No. I meant I would sometimes have to drive miles if I were going to do so, which is why I occasionally buy the stuff in the damn bubble, if it’s something I actually need.
And I solve the coke bottle problem by mostly drinking tap water; though I understand why not everybody wants to use that solution. I like my tap water much better than I like anything I’ve ever tasted bottled; and I don’t much like sodas, or any of the other drinks that come in bottles.
I think that type of packaging is referred to as “blister packs”, unless you’re talking about something different. I agree, it is often wasteful and annoying. It’s not difficult to open if you have a good pair of scissors or a sharp knife, and don’t care about destroying the packaging. Ignoring the waste, that leaves a bunch of sharp plastic edges. I don’t think I’ve ever cut myself on the knife opening blister packs, but definitely on the sharp corners leftover.
The EPA says “In most communities, alkaline and zinc carbon batteries can be safely put in your household trash”. They also say it is better to recycle them, if you can.
That is a bit dodgy though, as I just looked and my trash company says “There is no curbside collection for this household hazardous waste”. I guess I need to stop putting them in the trash. At home we have a box for lithium and rechargeable batteries that we’ll take to the hard to recycle place every year or so. Sometimes alkalines make it in there. I guess I need to make sure alkalines always make it in there.
My town dump has an area for batteries. I leave them collecting in the garage until i happen to notice w
Then when I’m doing a dump run, and get rid of them then.

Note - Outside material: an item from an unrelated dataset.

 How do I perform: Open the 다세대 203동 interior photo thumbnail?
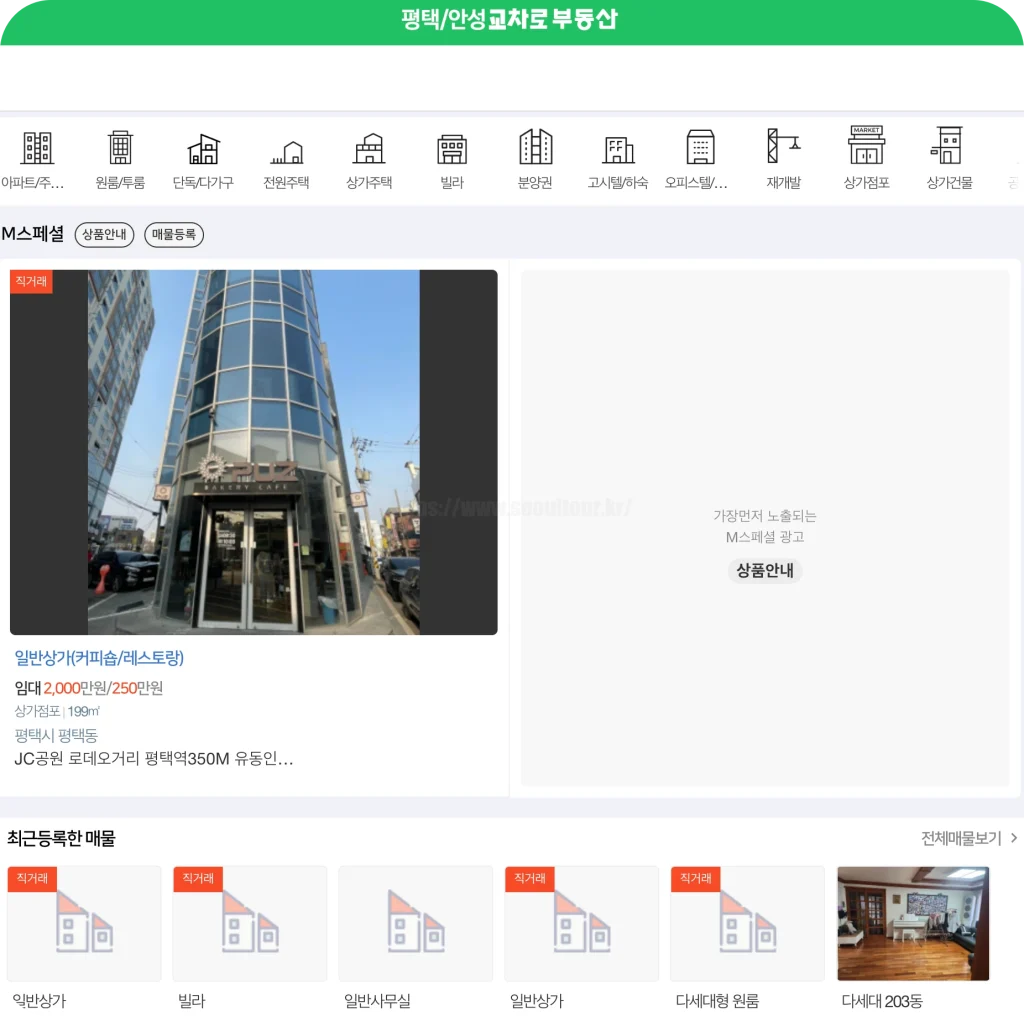click(x=913, y=923)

I have no idea whether they are recycled or treated as hazardous waste. I leave that up to the professionals.
I am happy that light bulbs can go in the trash again, though. (LED bulbs don’t have the mercury issue that compact fluorescents have.)
I stopped having regular garbage pickup around 5 years ago due to a screw up in a new person taking over. I noticed I could get by with a plastic grocery bag of garbage a week with the rest (probably 90+ percent) going to recycling. I’m saving $10/month so they can recycle it or haul it to the dump.

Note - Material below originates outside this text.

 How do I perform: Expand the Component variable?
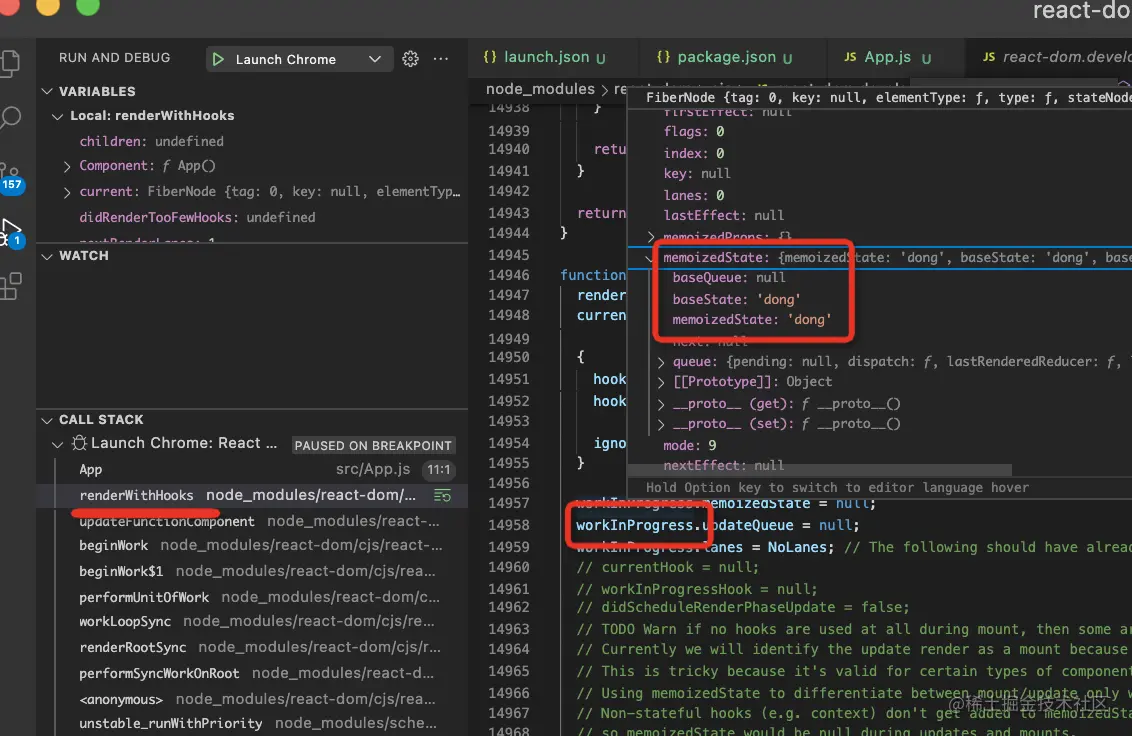(x=67, y=166)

Nor does mine, yet I couldn’t tell you how many blue bins I’ve seen with an ajar lid propped open by a pizza box. It comes under the heading of why we can’t have nice things. The list of recyclables was long when the program started but was severely cut back after about three years of losses to pretty much beverage containers and corrugated cardboard – not even chip board.
Stouffers’ (by Nestle) frozen spinach souffle just switched from black tubs to white tubs (with a #1 embossment). I’ll trash them, too, rather than waste water cleaning them after use.
I’ve noticed Trader Joe’s frozen mac and cheese used to come in a black plastic tray; now it comes in a paper tray. The coating surely makes it not recyclable (not to mention it ends up covered in melted cheese), but it’s not plastic.
Sorry for the double post, but while brushing my teeth this morning I was reminded that Colgate is now putting a prominent green label on the tube claiming that it’s recyclable. Even if the plastic it’s made of theoretically could be recycled somewhere, somehow, I really doubt my local recycling program would do anything with it other than send it to the landfill. And for that matter, how the heck am I supposed to clean out the inside of a toothpaste tube for recycling? It seems like pure greenwashing.
We live in a modern society now. Plastic is too convenient to go back to the bad old days of having to haul empty pop bottles back to the grocery store as opposed to just throwing in the recycle bin, or heavy ketchup bottles that you can’t squeeze and shatter if you drop them.
It seems we have a lot of land to put landfills in, so it seems the problem is more plastic like shopping bags as litter blowing around everywhere as opposed to plastic being sequestered forever in landfills.
Having said that, I typically buy pop in aluminum cans because they’re a more convenient serving size.
I read an article shortly before the pandemic about how worn out clothing used to be made into low-quality blankets used by relief organizations, but new fleece blankets are now so cheap (and lighter, so cheaper to ship than the recycled ones) that the bottom fell out of the market for recycled fibers.
There are lots of things that shouldn’t go into landfills. Valuable things like aluminum. Toxic things like mercury. But … landfills are a pretty environmentally benign way to dispose of most worn out clothing.
Obviously, we have a “source” issue with clothing. We are creating too much disposable clothing. But i doubt that making people throw them away in a special place is going to do anything to address that.
Hasn’t this been a known problem for a number of years? I recall critics of recycling programs making claims that a lot of the plastics, glass, and paper we think are being recycled aren’t because it’s too expensive to sort and clean them.
I think @WildaBeast posted earlier that their current collection isn’t actually Mason jars (or, I presume, of other brands of jars designed for repeated canning) but just general jars designed for one-time use but taking the same lids.
Some people do use those for canning, but the risk of breakage in the canner is higher, and most people won’t pay for them. I only use them for dry-goods storage, for which anything food-safe that will keep the mice out will do.